XMP. As much as ODF will be readable forever (since its containing text is written in clear text), XMP will preserve your metadata in a clearly understandable format XML. No danger here of not being able to read it later. It can be embedded into the image files or as a separate accompanying file (sidecar concept). XMP can be used in PDF, JPEG, JPEG2000, GIF, PNG, HTML, TIFF, Adobe Illustrator, PSD, PostScript, and Encapsulated PostScript. In a typical edited JPEG file, XMP information is typically included alongside Exif and IPTC data.
Embedding metadata in files allows easy sharing and transfer of files across products, vendors, platforms, customers, without metadata getting lost. The most common metadata tags recorded in XMP data are those from the Dublin Core Metadata Initiative, which include things like title, description, creator, and so on. The standard is designed to be extensible, allowing users to add their own custom types of metadata into the XMP data. XMP generally does not allow binary data types to be embedded. This means that any binary data one wants to carry in XMP, such as thumbnail images, must be encoded in some XML-friendly format, such as Base64.
Many photographers prefer keeping an original of their shots (mostly RAW) for the archive. XMP suits that approach as it keeps metadata separate from the image file. I do not share this point of view. There could be problems linking metadata file and image file, and as said above, RAW formats will become obsolete. I recommend using DNG as a container and putting everything inside.
The Dublin Core Metadata Initiative is an open organization engaged in the development of interoperable online metadata standards that support a broad range of purposes and business models. DCMI's activities include work on architecture and modeling, discussions and collaborative work in DCMI Communities and DCMI Task Groups, annual conferences and workshops, standards liaison, and educational efforts to promote widespread acceptance of metadata standards and practices.
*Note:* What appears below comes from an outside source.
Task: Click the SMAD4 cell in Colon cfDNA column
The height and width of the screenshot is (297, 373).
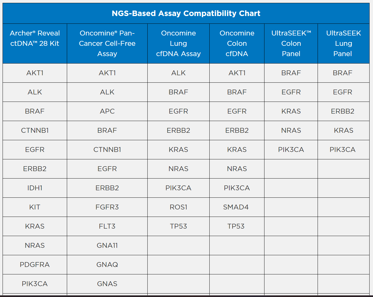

Use surge protectors (UL 1449 standard), possibly combined with a UPS
use ECC memory to verify correct data transmission (even just saving files)
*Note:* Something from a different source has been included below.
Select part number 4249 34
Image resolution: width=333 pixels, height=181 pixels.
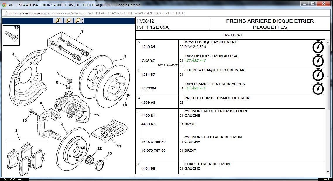pos(148,47)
watch your hard drives (temperature, noise...), make backups
Keep backups at another location, locked up, use web storage space
use archival media and burners
Don't panic in case of data loss, explain your recovery plan to a layperson.
choose your file system, partitions, folders to cater for easy scalability
Use open, non-proprietary standards to manage and save photographs
Do a technology/migration review at least every 5 years
import images from camera, card reader or scanner. As long as the images are stored on the camera media, you can use that as temporary backup.
RAW are converted to DNG and stored away into an RAW archive
rate and cull, write-back metadata to the DNG archive
make a backup e.g. on DVD, optical drive or tape
tag, comment, geo-locate
edit and improve photographs
For layered editing use external applications. Back in digiKam, re-apply the metadata, which was probably lost or curtailed by the other applications.
run the routine backup with following data-integrity checks
protect processed images for copyrights with Digital Watermarking
export to web galleries, slide shows, MPEG encode, contact sheets, printing etc.